MAC/Apple did not start it. IBM started it with their IBM 801 in 1980. Or Sun UltraSPARC servers, or IBM PowerPC chips. I would argue that the cell phone industry "started it" to a degree that brought it to everyone's hands... and I'm talking predating the iPhone.
We'll see if it is all going to ARM. While ARM is popular right now, it's generally a lesser performing package with lower power requirements, while x86/x64 is the higher performing and higher wattage.
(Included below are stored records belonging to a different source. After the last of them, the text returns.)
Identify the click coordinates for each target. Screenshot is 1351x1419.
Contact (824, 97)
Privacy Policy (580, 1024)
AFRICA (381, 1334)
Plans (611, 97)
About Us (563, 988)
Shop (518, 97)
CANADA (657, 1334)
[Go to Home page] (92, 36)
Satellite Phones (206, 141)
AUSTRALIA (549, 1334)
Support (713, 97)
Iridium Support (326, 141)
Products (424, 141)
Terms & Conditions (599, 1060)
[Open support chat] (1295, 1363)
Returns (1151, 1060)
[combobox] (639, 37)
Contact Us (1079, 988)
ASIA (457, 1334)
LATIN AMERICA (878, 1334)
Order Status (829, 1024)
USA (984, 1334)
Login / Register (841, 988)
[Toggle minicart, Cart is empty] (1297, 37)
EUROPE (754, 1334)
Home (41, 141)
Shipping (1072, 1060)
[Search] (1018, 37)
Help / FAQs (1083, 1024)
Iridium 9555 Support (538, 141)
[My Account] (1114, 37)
For a desktop/workstation, x64 is still king in most respects - and seeing, as you pointed out, that Intel and AMD are working on big.LITTLE designs for themselves, the x64 architecture could easily compete on the "power" side of things (at least I predict that could be an outcome) if they can get it to market and compete, etc.
The 1996 movie, Mission Impossible references a "686 prototype with the artificial intelligence risc chip" -
https://getyarn.io/yarn-clip/97eb193f-4bc2-481a-ae17-ae24cff48a32
Point being, ARM RISC isn't anything new and it's been a long road for ARM to bring "competitive" to the consumer computing market... only realizing it's "limited" successes so far due to mobile devices and power efficiency requirements... and there is nothing wrong with that.
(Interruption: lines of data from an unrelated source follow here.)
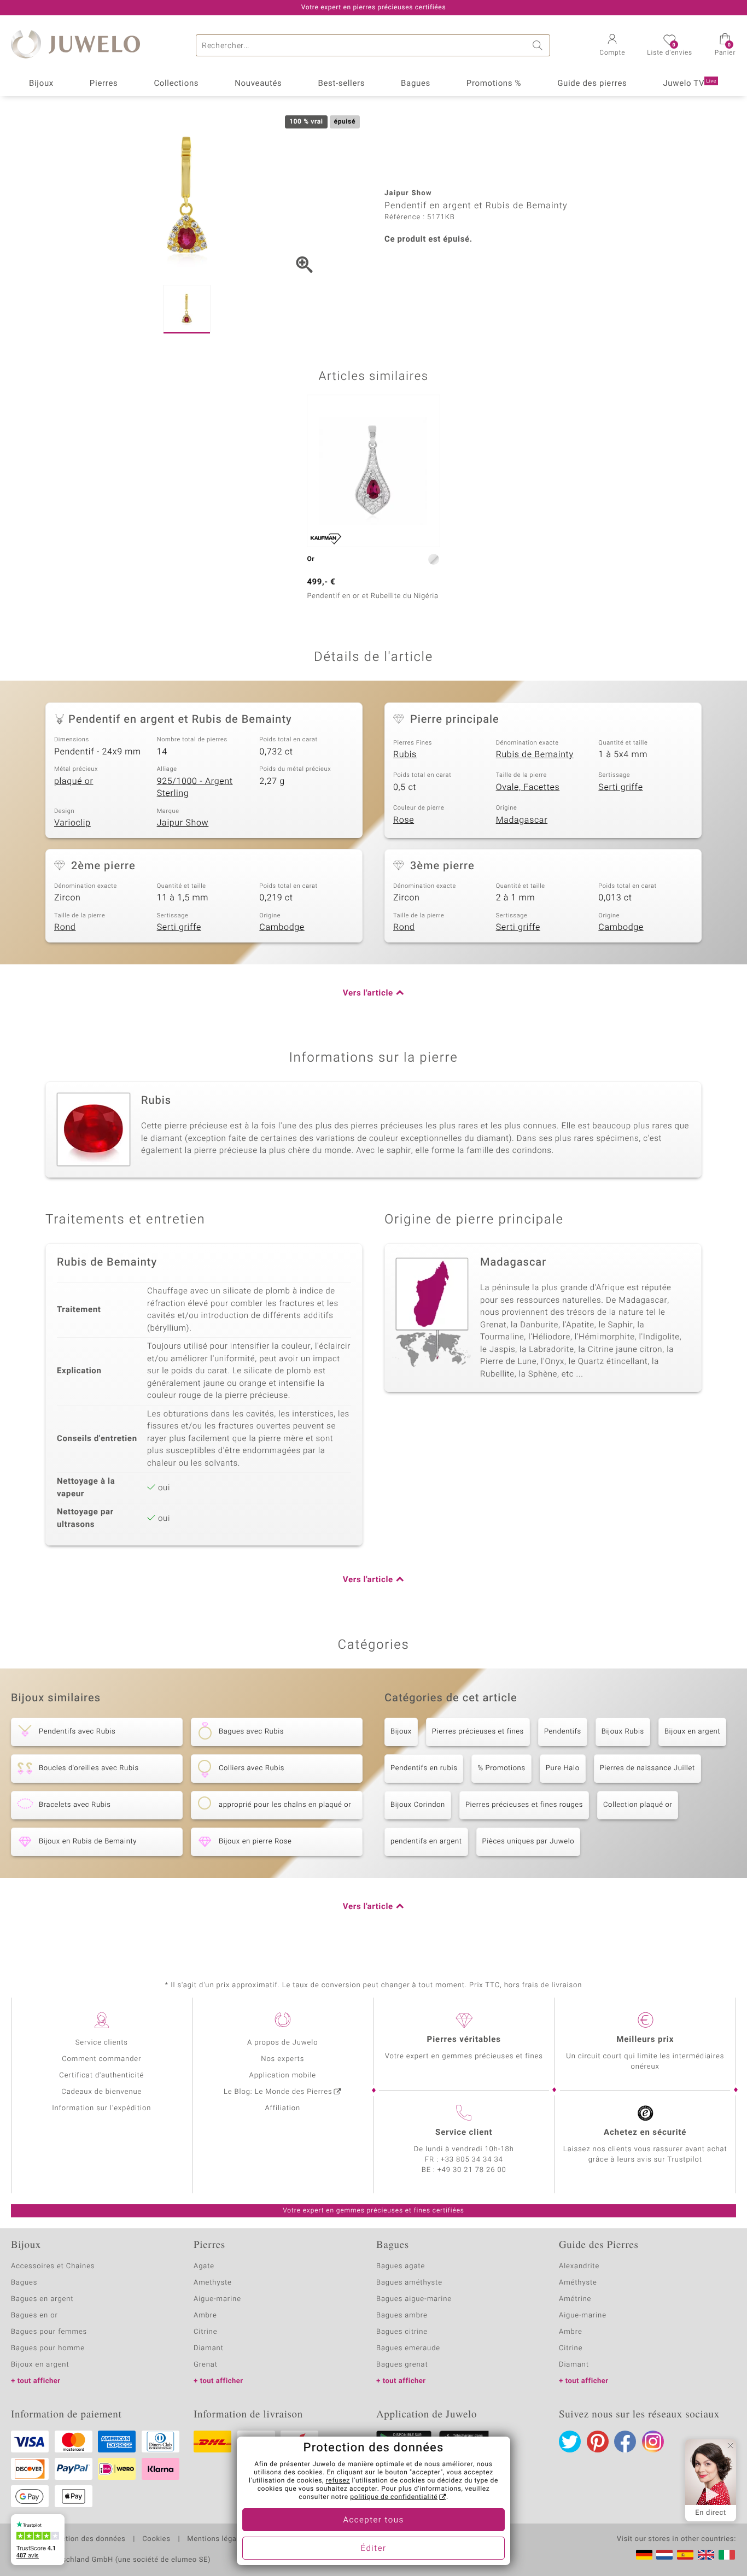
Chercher (539, 45)
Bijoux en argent (692, 1731)
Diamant (209, 2348)
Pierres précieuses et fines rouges (524, 1805)
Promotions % (493, 84)
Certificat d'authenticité (101, 2075)
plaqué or (73, 781)
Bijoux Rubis (623, 1731)
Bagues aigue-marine (414, 2299)
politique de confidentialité (393, 2497)
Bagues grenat (402, 2365)
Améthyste (578, 2283)
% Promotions (501, 1768)
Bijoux (41, 84)
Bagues (415, 84)
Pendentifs (562, 1731)
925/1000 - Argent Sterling (195, 787)
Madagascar (522, 820)
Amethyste (213, 2283)
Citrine (205, 2332)
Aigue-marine (217, 2299)
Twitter (570, 2441)
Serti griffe (620, 787)
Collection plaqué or (637, 1805)
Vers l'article (368, 993)
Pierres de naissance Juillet (647, 1768)
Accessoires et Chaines (53, 2266)
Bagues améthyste (409, 2283)
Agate (204, 2266)
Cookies (156, 2539)
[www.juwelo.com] (706, 2555)
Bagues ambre (402, 2315)
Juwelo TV (689, 84)
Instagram (653, 2441)
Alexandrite (579, 2266)
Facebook (625, 2441)
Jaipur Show (183, 822)
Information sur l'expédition (101, 2108)
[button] (612, 46)
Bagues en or (34, 2315)
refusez (338, 2481)
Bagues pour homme (48, 2348)
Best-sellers (341, 84)
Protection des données (84, 2539)
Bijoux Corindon (417, 1805)
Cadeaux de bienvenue (101, 2092)
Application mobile (283, 2075)
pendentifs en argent (426, 1841)
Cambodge (281, 927)
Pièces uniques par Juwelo (528, 1841)
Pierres (104, 84)
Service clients (101, 2043)
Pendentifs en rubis (423, 1768)
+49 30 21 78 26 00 (471, 2170)
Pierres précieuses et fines (478, 1731)
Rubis (405, 754)
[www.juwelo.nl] (664, 2555)
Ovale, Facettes (528, 787)
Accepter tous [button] (373, 2520)
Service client (463, 2133)
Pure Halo (563, 1768)
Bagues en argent (42, 2299)
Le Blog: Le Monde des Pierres (278, 2092)
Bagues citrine (402, 2332)
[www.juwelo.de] (644, 2555)
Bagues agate (400, 2266)
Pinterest (598, 2441)
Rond (64, 927)
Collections (176, 84)
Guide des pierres (592, 84)
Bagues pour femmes (49, 2332)
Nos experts (282, 2059)
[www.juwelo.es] (685, 2555)
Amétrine (575, 2299)
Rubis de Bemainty (535, 754)
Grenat (206, 2365)
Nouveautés (258, 84)
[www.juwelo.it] (727, 2555)
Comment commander (101, 2059)
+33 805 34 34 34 (472, 2160)
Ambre (205, 2315)
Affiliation (282, 2108)
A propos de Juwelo (282, 2043)
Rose (403, 820)
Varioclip (72, 822)
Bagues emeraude (408, 2348)
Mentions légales (217, 2539)
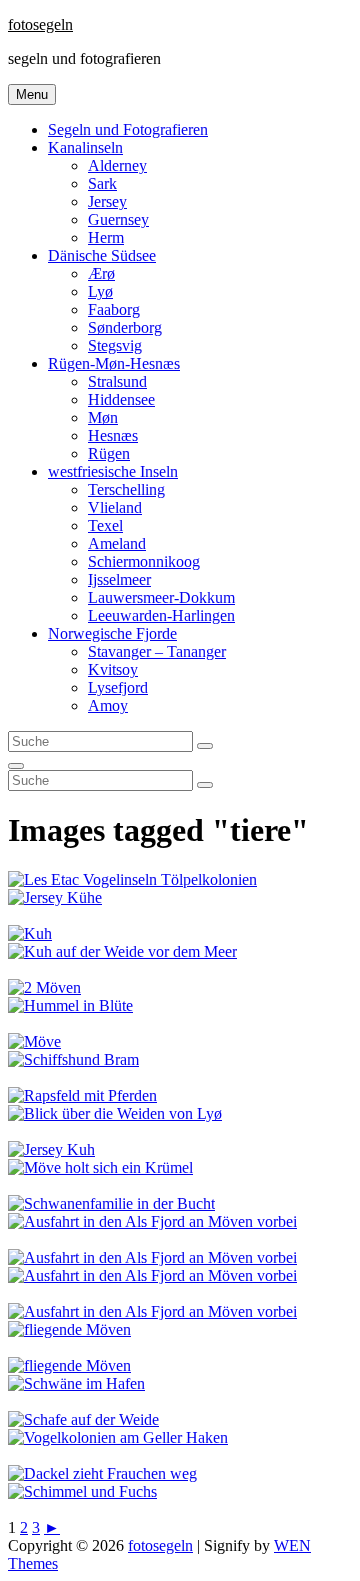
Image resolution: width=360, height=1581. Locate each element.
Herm (106, 237)
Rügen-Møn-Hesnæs (114, 363)
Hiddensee (121, 399)
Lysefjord (118, 687)
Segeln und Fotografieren (128, 129)
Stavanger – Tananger (157, 651)
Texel (105, 525)
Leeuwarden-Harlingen (161, 615)
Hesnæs (113, 435)
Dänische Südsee (102, 255)
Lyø (100, 291)
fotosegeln (40, 24)
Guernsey (118, 219)
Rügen (109, 453)
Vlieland (115, 507)
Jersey (107, 201)
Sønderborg (125, 327)
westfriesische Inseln (113, 471)
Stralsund (117, 381)
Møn (103, 417)
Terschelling (126, 489)
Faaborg (114, 309)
People often fail to realize that ARM RISC is "Reduced Instruction Set" - which is not necessarily desired, nor performance focused when compared to CISC - "Complex Instruction Set".
The other main negative for RISC is that it can only execute one instruction per clock, whereas CISC can execute many instructions per clock - and many times that's where CISC wins over in the performance department.
So, it'll be interesting to see what happens with ARM overall, however, I think this could play out in a way in where ARM forces Intel/AMD x86/x64 processors to compete on the power requirements areas... and if they do, well, "goodbye" ARM. If they don't, we very well may see the shift you speak about.
It's all very "up in the air" right now.